While big data analytics has subsequently become a fixture of the enterprise landscape, its rocky path to prominence is symptomatic of the ill-conceived approach large companies often take to the adoption of emerging technology. Instead of carefully considering how the tech solution du jour will help solve a distinct business problem, overeager enterprises tend to focus on adopting the solution — in whatever form — as quickly as possible.

As 2018 draws to a close, enterprises are facing growing pressure to engage with a new cutting-edge technology: artificial intelligence (AI). Recent research shows that 10 percent of companies currently use AI, 10 percent plan to start using it within the next 12 months, and another 10 percent plan to start using it within 12 to 24 months.

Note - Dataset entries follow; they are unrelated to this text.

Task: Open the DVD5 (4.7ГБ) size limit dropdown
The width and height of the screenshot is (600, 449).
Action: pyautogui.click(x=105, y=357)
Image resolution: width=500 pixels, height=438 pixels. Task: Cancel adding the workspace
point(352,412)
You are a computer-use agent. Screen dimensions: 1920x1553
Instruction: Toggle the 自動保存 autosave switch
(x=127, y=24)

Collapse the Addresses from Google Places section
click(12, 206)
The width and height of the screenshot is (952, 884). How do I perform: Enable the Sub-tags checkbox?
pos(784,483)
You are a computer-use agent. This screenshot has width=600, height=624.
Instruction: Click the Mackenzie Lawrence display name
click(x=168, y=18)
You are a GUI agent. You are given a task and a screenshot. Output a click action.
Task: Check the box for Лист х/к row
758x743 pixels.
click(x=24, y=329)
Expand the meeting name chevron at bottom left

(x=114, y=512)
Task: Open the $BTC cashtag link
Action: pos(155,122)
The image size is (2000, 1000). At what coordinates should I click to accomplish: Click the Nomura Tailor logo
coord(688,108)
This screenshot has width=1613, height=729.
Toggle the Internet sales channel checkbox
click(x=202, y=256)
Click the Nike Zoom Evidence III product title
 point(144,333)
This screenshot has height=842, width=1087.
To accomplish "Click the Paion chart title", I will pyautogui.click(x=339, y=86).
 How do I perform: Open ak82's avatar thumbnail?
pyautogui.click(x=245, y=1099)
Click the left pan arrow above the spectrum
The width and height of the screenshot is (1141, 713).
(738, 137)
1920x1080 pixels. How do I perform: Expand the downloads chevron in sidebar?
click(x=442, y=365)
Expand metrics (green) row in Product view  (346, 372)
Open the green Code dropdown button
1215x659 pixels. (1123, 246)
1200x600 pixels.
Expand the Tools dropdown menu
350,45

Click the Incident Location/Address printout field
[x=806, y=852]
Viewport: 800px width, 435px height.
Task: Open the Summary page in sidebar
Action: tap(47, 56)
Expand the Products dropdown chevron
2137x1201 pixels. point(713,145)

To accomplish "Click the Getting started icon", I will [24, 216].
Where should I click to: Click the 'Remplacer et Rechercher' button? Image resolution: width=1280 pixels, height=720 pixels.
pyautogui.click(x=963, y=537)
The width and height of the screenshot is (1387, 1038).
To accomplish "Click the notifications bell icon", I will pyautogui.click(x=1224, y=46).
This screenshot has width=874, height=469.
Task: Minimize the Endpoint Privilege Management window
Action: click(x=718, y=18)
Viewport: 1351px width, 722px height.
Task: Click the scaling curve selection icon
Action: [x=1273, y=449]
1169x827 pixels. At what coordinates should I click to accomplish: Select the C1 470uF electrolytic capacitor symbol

Among companies employing 5,000 or more people, however, these splits fall at 31 percent, 18 percent, and 16 percent, respectively.

In other words, for enterprise-scale organizations, AI is on the brink of arriving in full force. If we are in fact just two years away from nearly two-thirds of enterprises adopting AI in earnest, it’s incumbent upon every enterprise decision-maker to start crafting a strategic plan for AI implementation.

To that end, high-level stakeholders would be well-advised to keep their organizations’ key business questions in mind as they go about drafting their AI implementation roadmaps. Not unlike big data, AI will be most effective not when used for its own sake, but when used to pursue actionable answers to clearly articulated questions.

Putting actionability first

The success of enterprises’ preliminary AI efforts hinges on the kinds of questions they ask. “In which areas do we want to leverage AI to stimulate growth?” “Which of our processes do we want to make more efficient through the use of AI?” “Which key business questions do we hope AI will help us answer?” These — not, “How can we deploy AI faster and/or more extensively than our competitors?” — are the hallmarks of a sophisticated AI implementation strategy.

And while, ordinarily, the viability of a new project depends on both its actionability and its potential business impact, when it comes to AI, it’s the former that’s of the utmost importance. Granted, the higher the business impact, the better, but incremental improvements driven by nascent AI initiatives tend to compound remarkably quickly, and thus should never be discounted.

That said, assessing an AI-powered tech solution’s actionability — even one that has been deliberately chosen in view of a set of clear business questions — requires a comprehensive review of the environment into which it’s being deployed.